EXERCISE PROMPT: Leave every image behind and restate the data word for word.

EXERCISE INPUT:
- Opening Delimiter -

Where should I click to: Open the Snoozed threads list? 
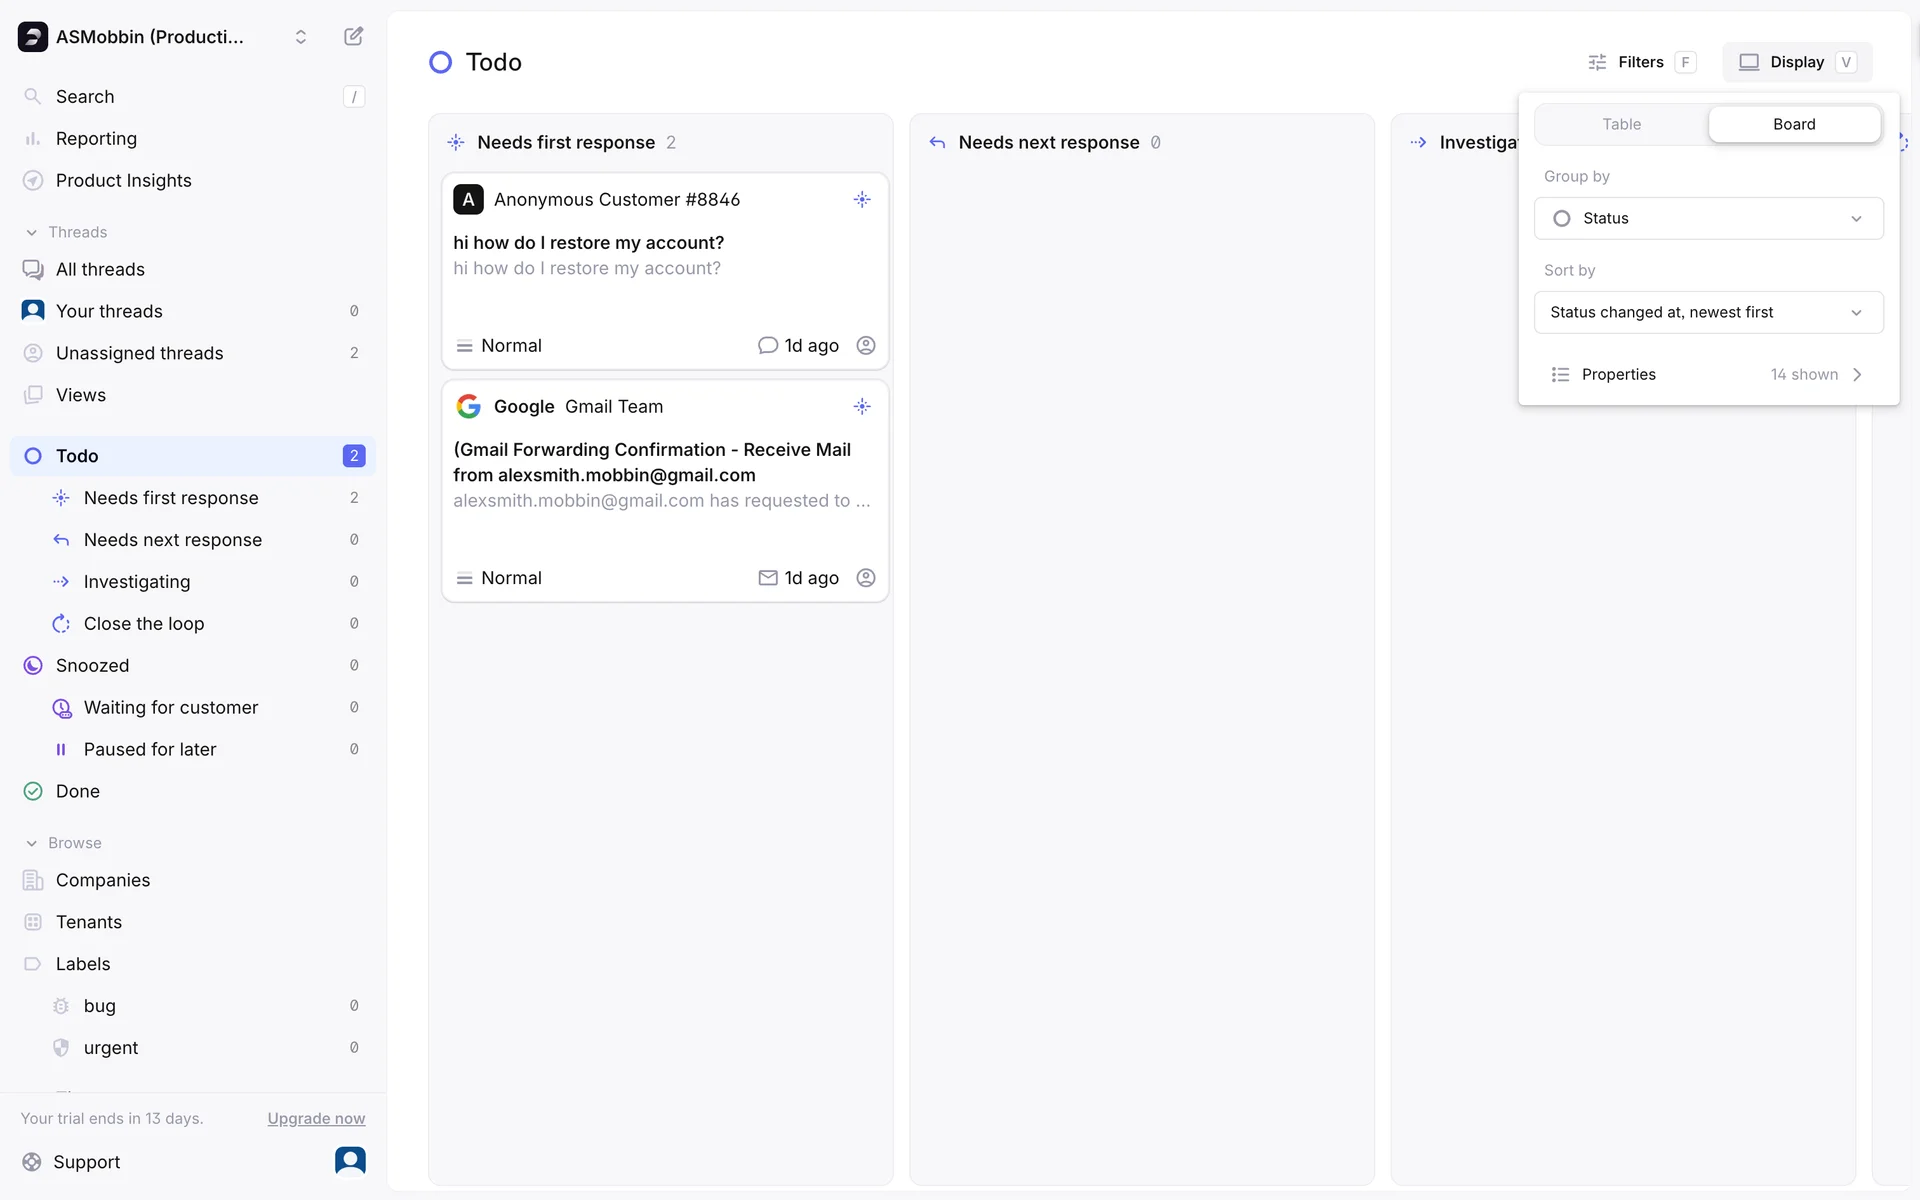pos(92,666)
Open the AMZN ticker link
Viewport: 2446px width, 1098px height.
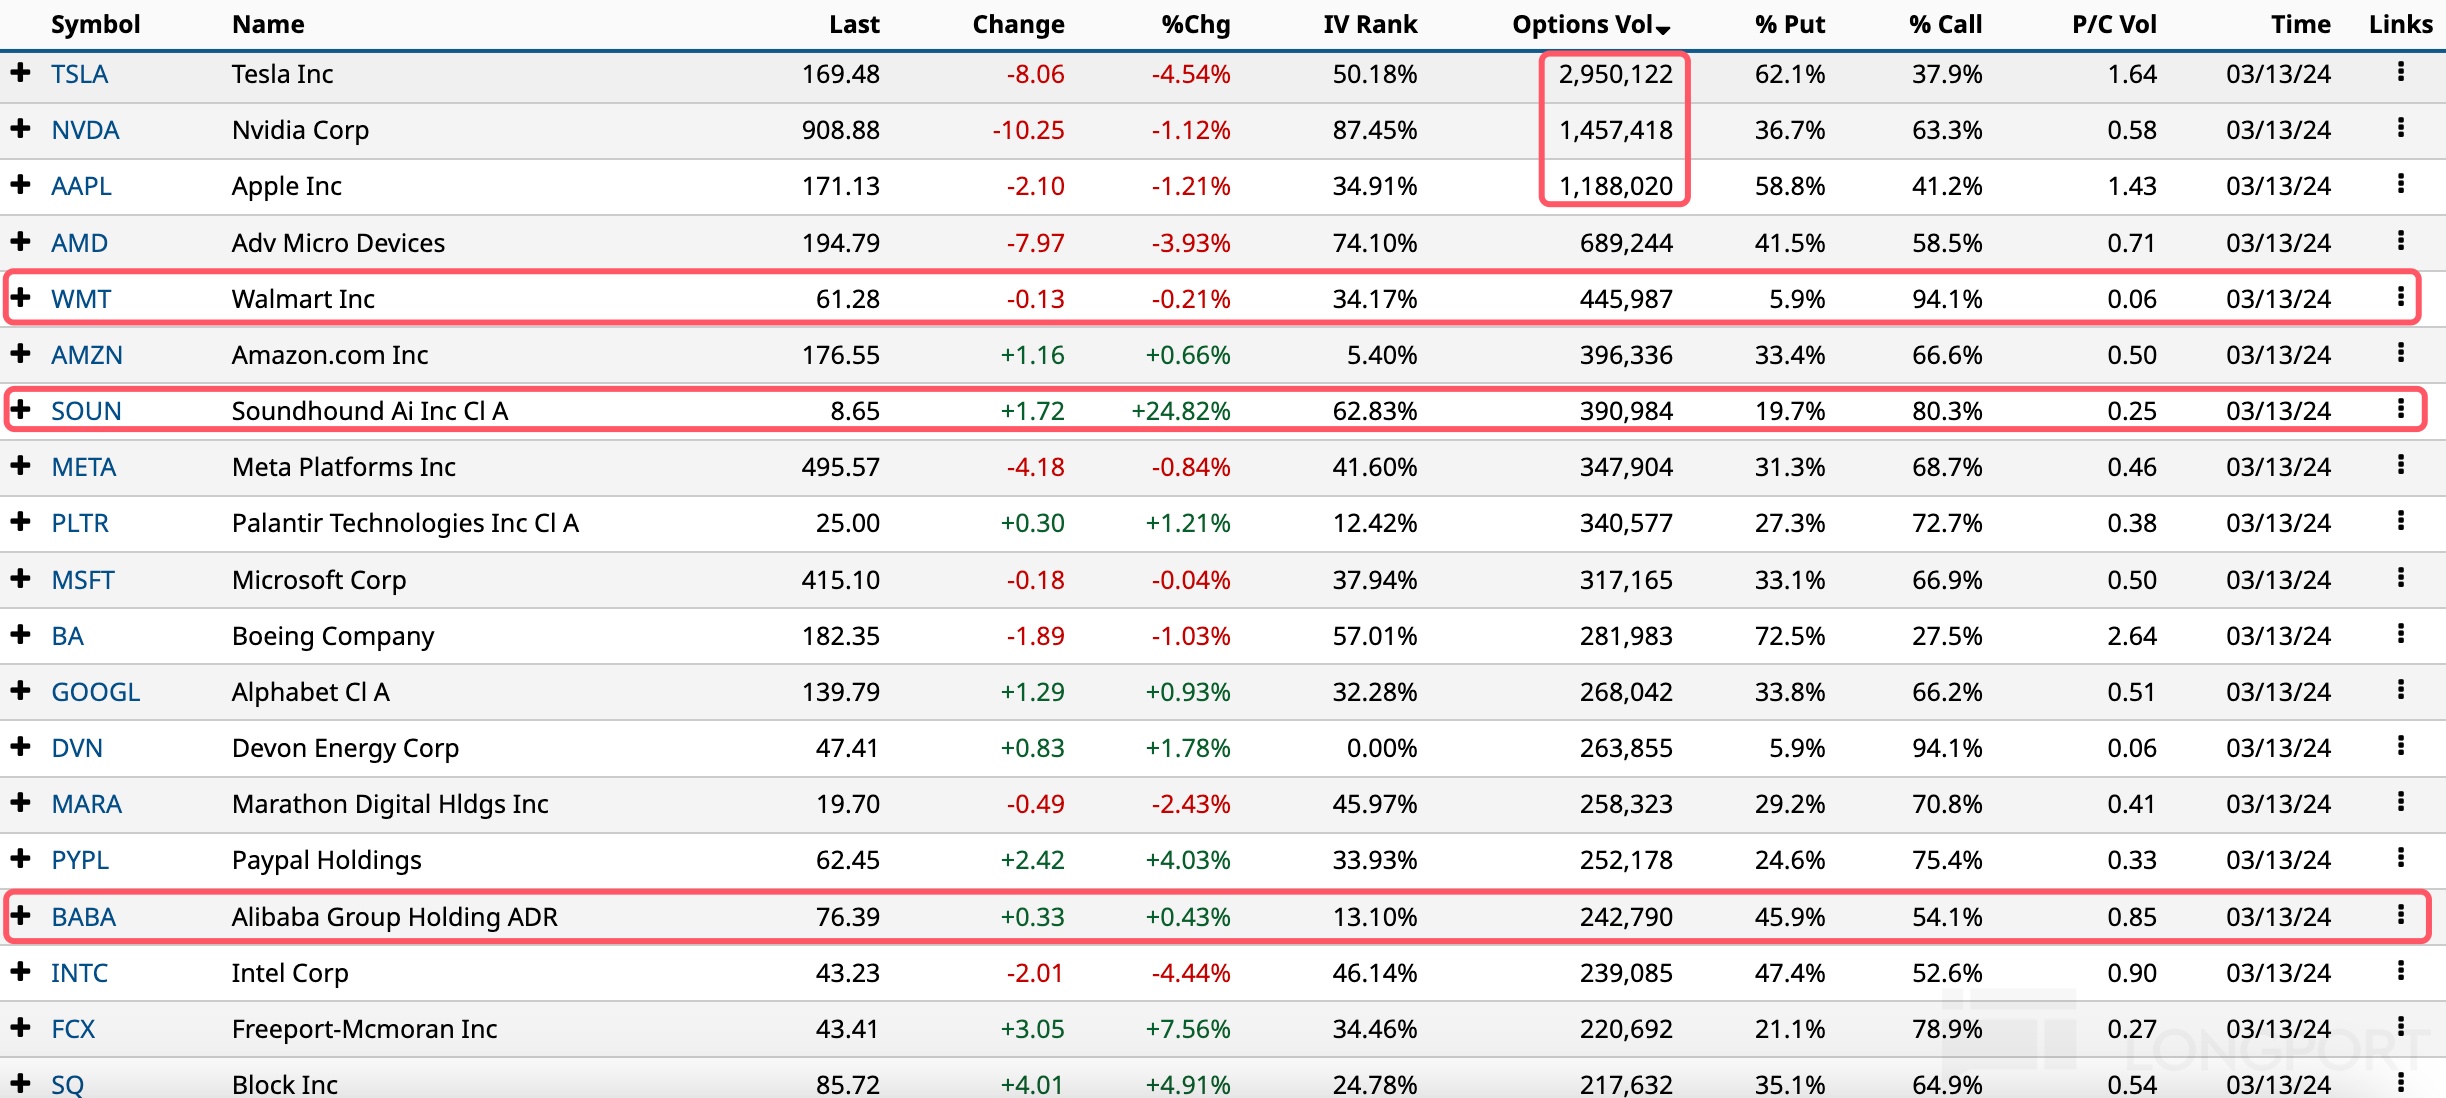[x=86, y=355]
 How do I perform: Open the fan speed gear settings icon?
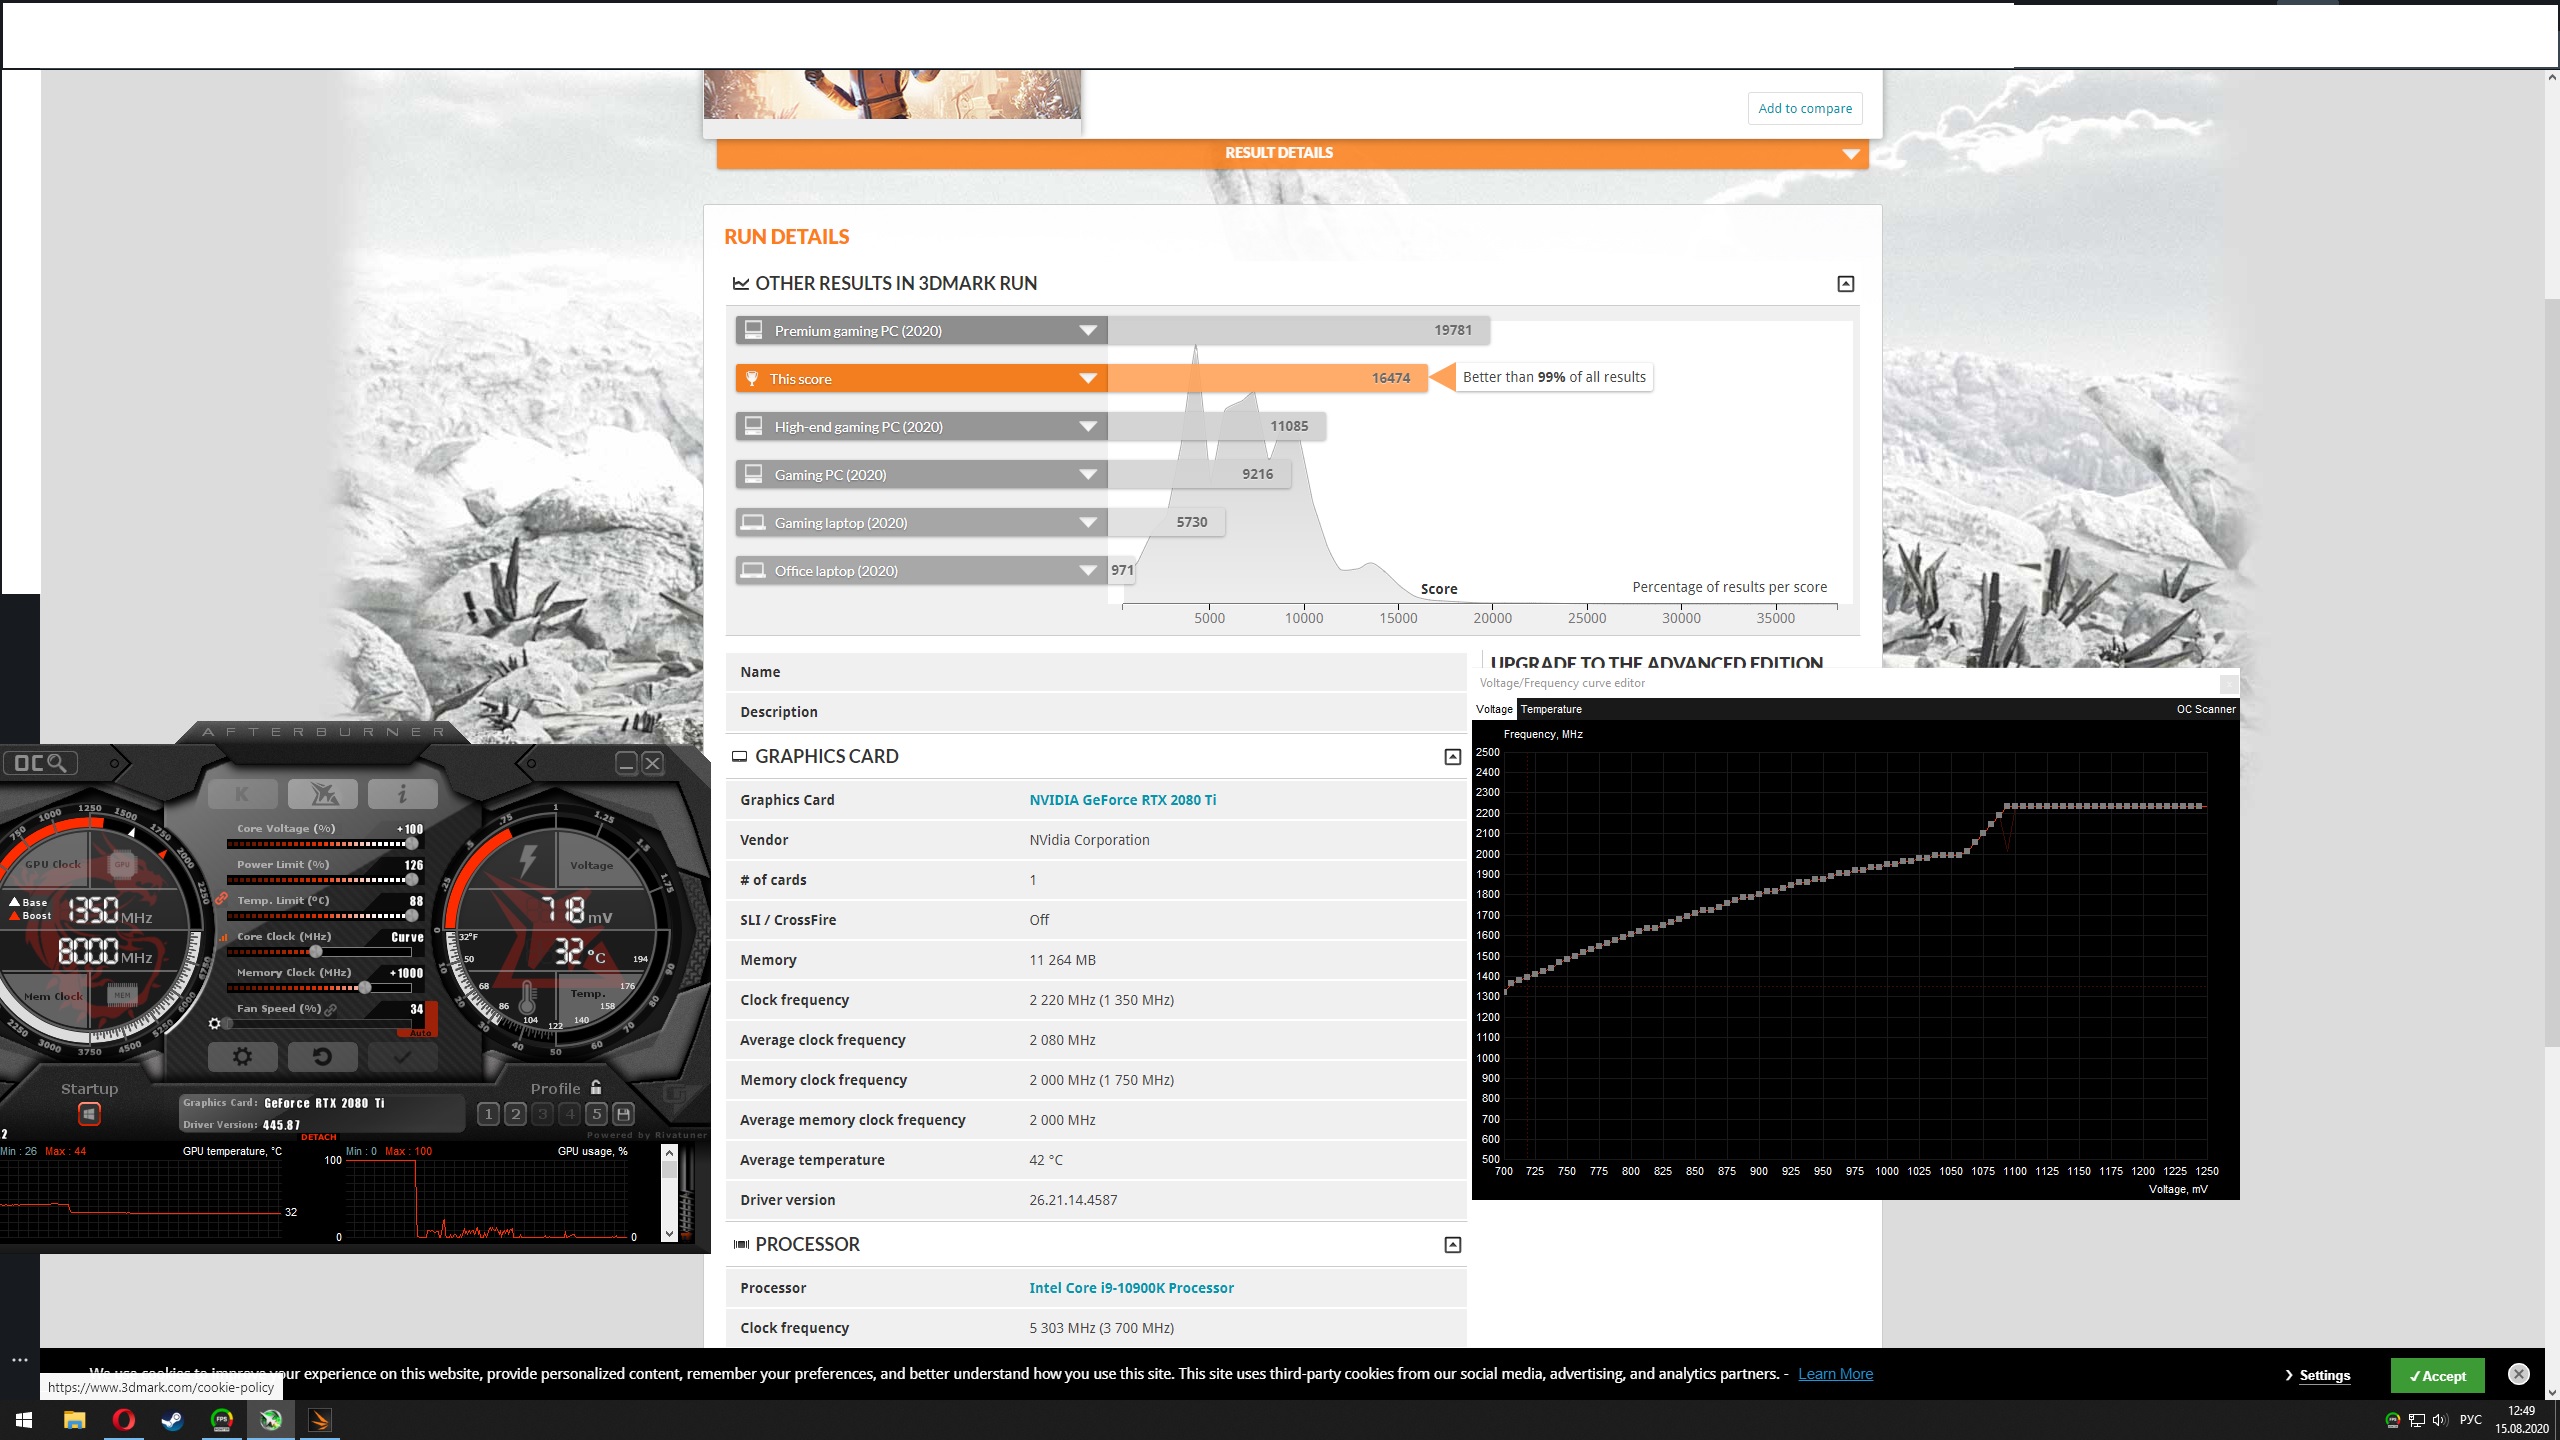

- Closing Delimiter -

ANSWER FOR THE TASK:
Where should I click to: Open the Snoozed threads list? 
pos(92,666)
Open the AMZN ticker link
Viewport: 2446px width, 1098px height.
[x=86, y=355]
 How do I perform: Open the fan speed gear settings icon?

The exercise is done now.